A educação cristã da irmã de Gunther contrasta com seu gênio irascível (ela alimentou o conflito com Brünhild, a esposa do irmão). A falta de perspicácia dela (Kriemhild revelou o segredo do esposo a Hagen) é compensado pela sua demoníaca persistência em criar condições para vingar o assassinato do esposo. Sua beleza física não é capaz de esconder sua falta de empatia e sua ausência de instinto materno (ela abandonou o filho que teve com Siegfried e causou a morte daquele que deu a Etzel). Ao longo da saga, Kriemhild fornece provas incontestáveis de que nunca foi capaz de gostar de ninguém (como ela desejava no início do livro). Ao assassinar Hagen e causar o próprio assassinato, ela demonstra que não gostava nem de si mesma.

É evidente que Kriemhild não é uma heroína. Muito pelo contrário, ela é a causa da desgraça de todos os personagens da obra.
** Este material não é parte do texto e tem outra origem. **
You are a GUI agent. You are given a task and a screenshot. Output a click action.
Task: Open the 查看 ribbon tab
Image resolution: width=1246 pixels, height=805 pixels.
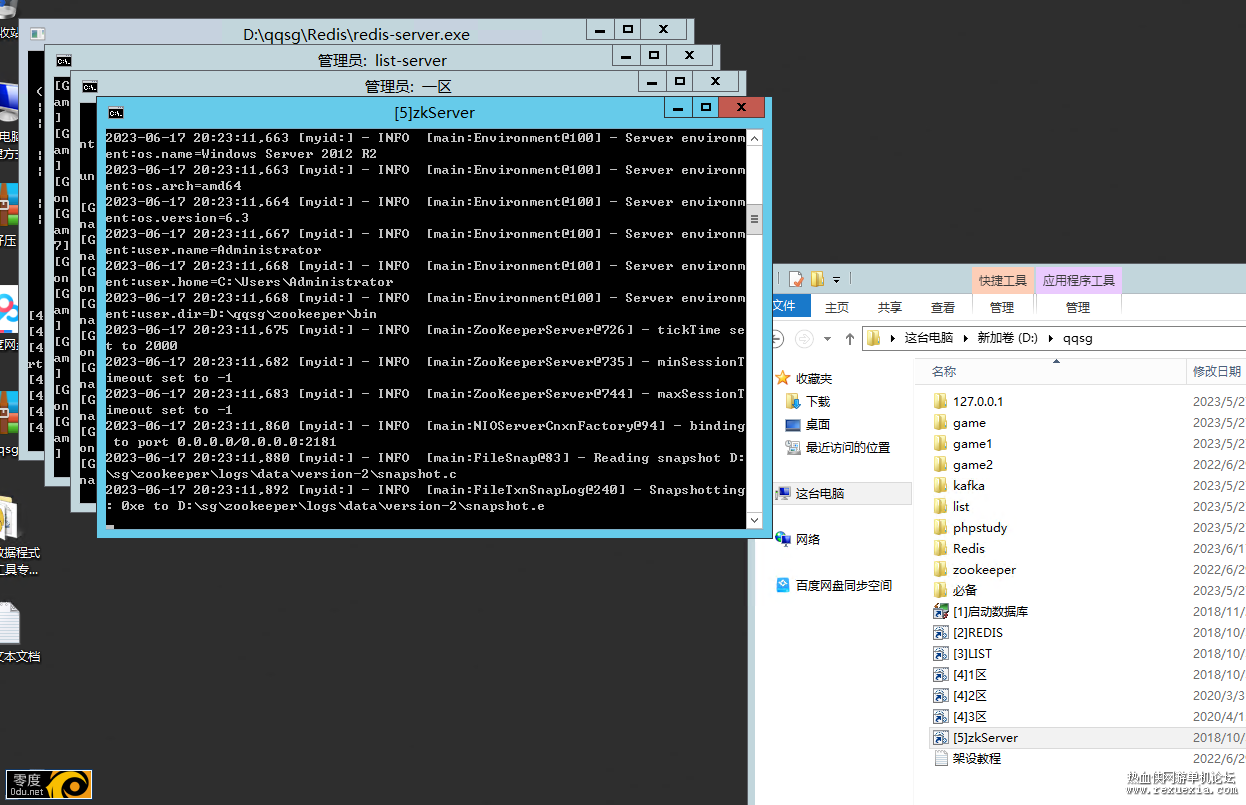pos(943,307)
As tragédias que são narradas no livro (o assassinato de Siegfried, a morte dos irmãos de Kriemhild, de Rüdiger, de Ortlieb e de milhares de hunos e burgúndios, a perda do tesouro dos nibelungos, o incêndio do palácio de Etzel e o assassinato da própria Kriemhild) não teriam ocorrido se o princípio feminino que ela representa não tivesse interferido no universo masculino.

Etzel, Ortlieb, Rüdiger, Gunther, Giselher, Hagen von Tronje, Dietrich, Hildebrand e vários outros personagens masculinos, incluindo Siegfried, são levados a agir e sofrer por causa de uma mulher ou com a ajuda dela. A Canção dos Nibelungos parece ter sido especificamente composta para despertar o temor ou o ódio às mulheres. Justamente por isso, o poema épico germânico revela também uma das principais características do machismo medieval e atual: a fragilidade dos homens diante de uma mulher bela e perversa como Kriemhild.

A perversidade atribuída Kriemhild, porém, é exagerada. As mulheres raramente abandonam seus filhos. Elas não são nem mais, nem menos vingativas do que os homens. Além disso, exceto Rüdiger, nenhum personagem masculino de A Canção dos Nibelungos foi constrangido a agir contra a sua vontade. Movidos pela honra ou pela cobiça por riquezas eles marcham para a morte porque é isso o que os homens fazem. Tanto isso é verdade, que os burgúndios seguem viagem para a terra dos hunos mesmo depois das Ondinas (sereias que também representam o princípio feminino) terem avisado Hagen von Tronje de que, exceto um clérigo, ninguém retornaria com vida do país dos hunos.